The recent decline in banks' market share of the trust business can be attributed to various factors. Besides the entrance of new players to the trust game, banks' traditional weakness in asset management, the slow development of new investment products, and non sales-oriented personnel are also contributing factors. Allan Morehead, a LoBue Associates principal and the Director of LoBue's Private Banking Group, believes that the issue of increasing competition in the trust industry is likely to grow more intense; however, banks can compete more effectively with improvements in asset management services, investment products, and relationship management.

"Because of the Glass-Steagall Act, which prohibited banks from underwriting securities, banks have very little experience in managing the large assets of wealthy clients beyond traditional trust and fiduciary services," suggests Morehead. "The investment-savvy, high net worth customers of today are more familiar than ever with a wide range of investment channels that they demand be a part of the services offered by their financial institutions." Because banks are not traditionally asset managers by trade, their customers have turned to investment banks and brokerages with thrift charters to manage increasing shares of their wealth. These organizations can offer customers a more one-stop shopping approach to investing: they provide not only trust services, but a full array of investments and asset management styles to meet the demands of today's high net worth and emerging affluent markets.

Banks have been moving in the right direction to remedy this situation. An increasing number of banks are acquiring securities brokerages to obtain the same capabilities as their new competitors. However, this is just now developing into a core piece of their business. Banks still need to refine their distribution channels and operations to take advantage of and profit from this new capability.

Another major challenge that banks must face is the historical focus of their trust personnel. Trust officers of banks have not traditionally been sales-oriented.
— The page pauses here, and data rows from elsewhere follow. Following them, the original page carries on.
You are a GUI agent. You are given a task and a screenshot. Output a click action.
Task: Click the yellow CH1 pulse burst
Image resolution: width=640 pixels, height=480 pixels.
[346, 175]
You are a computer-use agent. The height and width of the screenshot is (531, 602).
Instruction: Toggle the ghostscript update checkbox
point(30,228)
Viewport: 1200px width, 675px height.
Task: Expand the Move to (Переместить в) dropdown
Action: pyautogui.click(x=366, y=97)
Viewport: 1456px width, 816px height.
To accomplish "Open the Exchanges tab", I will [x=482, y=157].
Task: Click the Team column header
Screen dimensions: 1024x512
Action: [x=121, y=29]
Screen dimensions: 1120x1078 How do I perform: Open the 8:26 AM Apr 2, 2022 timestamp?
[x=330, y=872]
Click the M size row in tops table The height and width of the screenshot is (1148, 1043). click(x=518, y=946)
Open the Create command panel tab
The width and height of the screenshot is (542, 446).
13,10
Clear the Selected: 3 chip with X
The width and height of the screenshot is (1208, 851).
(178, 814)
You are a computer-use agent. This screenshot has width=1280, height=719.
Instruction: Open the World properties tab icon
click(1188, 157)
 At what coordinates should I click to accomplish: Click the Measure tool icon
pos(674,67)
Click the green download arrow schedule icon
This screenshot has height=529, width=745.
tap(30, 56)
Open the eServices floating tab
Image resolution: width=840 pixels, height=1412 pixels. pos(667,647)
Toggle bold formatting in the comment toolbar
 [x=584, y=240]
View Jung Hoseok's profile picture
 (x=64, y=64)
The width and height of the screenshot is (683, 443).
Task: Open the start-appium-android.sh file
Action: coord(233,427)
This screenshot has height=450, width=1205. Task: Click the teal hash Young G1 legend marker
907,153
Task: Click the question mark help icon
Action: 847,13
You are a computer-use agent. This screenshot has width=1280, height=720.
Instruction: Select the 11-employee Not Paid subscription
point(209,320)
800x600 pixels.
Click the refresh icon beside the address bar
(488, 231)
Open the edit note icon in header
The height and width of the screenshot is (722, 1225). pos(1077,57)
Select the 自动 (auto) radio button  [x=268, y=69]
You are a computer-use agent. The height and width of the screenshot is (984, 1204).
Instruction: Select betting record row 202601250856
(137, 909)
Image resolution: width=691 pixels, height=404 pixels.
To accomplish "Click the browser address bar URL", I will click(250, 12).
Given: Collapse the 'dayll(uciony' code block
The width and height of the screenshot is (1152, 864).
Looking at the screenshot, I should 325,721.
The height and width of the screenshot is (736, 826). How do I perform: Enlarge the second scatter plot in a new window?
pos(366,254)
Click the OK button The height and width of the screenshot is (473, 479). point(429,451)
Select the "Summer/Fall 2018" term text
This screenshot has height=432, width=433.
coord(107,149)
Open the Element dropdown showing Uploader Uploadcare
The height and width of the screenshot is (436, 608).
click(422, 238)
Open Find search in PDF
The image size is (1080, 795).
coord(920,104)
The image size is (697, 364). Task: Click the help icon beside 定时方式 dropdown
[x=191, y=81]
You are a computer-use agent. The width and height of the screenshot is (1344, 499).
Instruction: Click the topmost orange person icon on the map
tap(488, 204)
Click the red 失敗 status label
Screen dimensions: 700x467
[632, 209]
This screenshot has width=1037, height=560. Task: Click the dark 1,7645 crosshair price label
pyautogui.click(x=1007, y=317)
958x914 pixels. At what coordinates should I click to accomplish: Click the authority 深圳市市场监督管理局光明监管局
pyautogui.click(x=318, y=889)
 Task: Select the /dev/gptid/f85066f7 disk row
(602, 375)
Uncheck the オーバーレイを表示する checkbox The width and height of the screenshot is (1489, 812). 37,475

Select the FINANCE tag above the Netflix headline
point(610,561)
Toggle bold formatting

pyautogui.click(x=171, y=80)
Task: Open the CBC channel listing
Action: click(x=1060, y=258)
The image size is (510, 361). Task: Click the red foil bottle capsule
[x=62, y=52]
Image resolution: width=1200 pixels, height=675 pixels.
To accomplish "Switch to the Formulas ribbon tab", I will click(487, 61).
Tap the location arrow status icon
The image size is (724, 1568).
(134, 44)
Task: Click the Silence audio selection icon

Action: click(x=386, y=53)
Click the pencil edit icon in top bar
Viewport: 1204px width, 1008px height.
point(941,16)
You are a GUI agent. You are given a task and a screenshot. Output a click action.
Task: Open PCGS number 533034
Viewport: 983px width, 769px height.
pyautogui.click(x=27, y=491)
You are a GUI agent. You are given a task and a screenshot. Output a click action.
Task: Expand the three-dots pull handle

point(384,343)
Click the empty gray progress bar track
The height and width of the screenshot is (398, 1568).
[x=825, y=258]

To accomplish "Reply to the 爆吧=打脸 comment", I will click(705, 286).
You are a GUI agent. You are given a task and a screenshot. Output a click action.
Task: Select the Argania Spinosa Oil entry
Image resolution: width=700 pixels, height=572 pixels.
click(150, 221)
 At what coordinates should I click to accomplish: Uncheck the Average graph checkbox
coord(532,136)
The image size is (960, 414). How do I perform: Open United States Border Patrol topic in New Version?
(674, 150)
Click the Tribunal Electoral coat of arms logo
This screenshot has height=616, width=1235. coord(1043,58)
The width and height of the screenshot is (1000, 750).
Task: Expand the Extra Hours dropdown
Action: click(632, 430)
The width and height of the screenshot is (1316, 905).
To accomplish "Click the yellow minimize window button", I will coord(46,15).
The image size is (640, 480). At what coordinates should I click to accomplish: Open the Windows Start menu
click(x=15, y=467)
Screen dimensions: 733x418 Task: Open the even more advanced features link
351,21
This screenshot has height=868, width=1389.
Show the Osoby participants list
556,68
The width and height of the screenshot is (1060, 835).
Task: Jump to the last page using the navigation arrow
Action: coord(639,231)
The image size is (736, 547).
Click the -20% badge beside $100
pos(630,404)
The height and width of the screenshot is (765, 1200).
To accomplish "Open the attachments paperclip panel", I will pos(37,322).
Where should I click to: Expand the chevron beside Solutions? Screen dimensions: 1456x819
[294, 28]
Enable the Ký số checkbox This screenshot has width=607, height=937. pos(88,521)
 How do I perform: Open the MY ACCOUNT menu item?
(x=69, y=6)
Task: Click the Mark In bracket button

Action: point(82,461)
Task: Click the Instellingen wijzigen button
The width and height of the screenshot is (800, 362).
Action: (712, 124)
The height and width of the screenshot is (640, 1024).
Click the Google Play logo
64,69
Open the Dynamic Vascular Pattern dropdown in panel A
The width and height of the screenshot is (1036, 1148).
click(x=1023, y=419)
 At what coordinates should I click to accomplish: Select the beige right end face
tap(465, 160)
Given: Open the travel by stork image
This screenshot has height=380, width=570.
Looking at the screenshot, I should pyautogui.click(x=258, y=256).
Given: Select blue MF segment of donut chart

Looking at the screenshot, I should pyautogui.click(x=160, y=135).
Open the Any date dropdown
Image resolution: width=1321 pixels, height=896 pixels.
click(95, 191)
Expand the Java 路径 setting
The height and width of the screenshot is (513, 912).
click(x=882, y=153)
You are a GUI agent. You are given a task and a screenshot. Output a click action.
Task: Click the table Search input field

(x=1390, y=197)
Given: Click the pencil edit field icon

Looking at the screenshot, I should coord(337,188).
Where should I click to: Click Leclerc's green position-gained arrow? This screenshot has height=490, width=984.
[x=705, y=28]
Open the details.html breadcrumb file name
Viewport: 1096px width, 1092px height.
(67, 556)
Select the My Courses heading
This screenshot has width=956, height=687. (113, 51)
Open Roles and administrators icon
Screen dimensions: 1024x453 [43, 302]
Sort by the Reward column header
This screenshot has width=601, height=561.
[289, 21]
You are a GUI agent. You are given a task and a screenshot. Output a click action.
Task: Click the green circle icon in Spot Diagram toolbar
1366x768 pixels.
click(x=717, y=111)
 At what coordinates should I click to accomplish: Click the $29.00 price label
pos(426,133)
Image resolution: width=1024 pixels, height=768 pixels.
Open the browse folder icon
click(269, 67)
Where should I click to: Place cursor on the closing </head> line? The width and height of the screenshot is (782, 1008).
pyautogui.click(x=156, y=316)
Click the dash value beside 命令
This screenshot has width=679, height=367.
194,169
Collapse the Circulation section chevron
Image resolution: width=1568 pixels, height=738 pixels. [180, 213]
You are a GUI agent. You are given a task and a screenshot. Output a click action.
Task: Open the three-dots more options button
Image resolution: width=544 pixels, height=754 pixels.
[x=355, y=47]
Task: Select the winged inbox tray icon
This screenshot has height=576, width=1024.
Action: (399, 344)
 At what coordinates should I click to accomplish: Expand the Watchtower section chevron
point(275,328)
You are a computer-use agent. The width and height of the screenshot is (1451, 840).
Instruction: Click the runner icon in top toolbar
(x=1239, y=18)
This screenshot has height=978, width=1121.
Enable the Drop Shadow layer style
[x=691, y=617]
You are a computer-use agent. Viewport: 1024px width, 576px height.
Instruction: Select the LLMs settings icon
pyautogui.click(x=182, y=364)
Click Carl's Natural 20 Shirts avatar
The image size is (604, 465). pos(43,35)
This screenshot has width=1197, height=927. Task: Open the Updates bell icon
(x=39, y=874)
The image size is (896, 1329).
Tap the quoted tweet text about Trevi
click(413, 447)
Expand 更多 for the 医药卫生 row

While an effective sales force will help bring in new trust clients to banks, it will also help generate additional revenue from a bank's existing client base by increasing the number of investment products and services that those clients use. "It is up to banks to build and equip their sales forces to effectively compete for the additional assets of wealthy customers," says Morehead. "Not only will this generate more revenue for banks, but it will also help establish the sense of one-stop shopping convenience that makes customers return to do additional business."

In order to remain a major force in the U.S. trust market, banks need to address the issues that caused the diminishment in the first place. Slow innovation of new investment products, general inexperience in asset management, and the non sales-oriented perspective of trust officers are responsible for turning market share over to new, non-bank trust institutions with thrift charters. By providing a large, diverse group of products through a variety of distribution channels, banks can offer an array of investment products that are tailored to customers' needs. "Achieving satisfaction of today's market-savvy consumers by providing a more competitive approach to their investment needs," concludes Morehead, "can help banks recover lost ground in pursuing the large, high revenue-generating assets of wealthy Americans."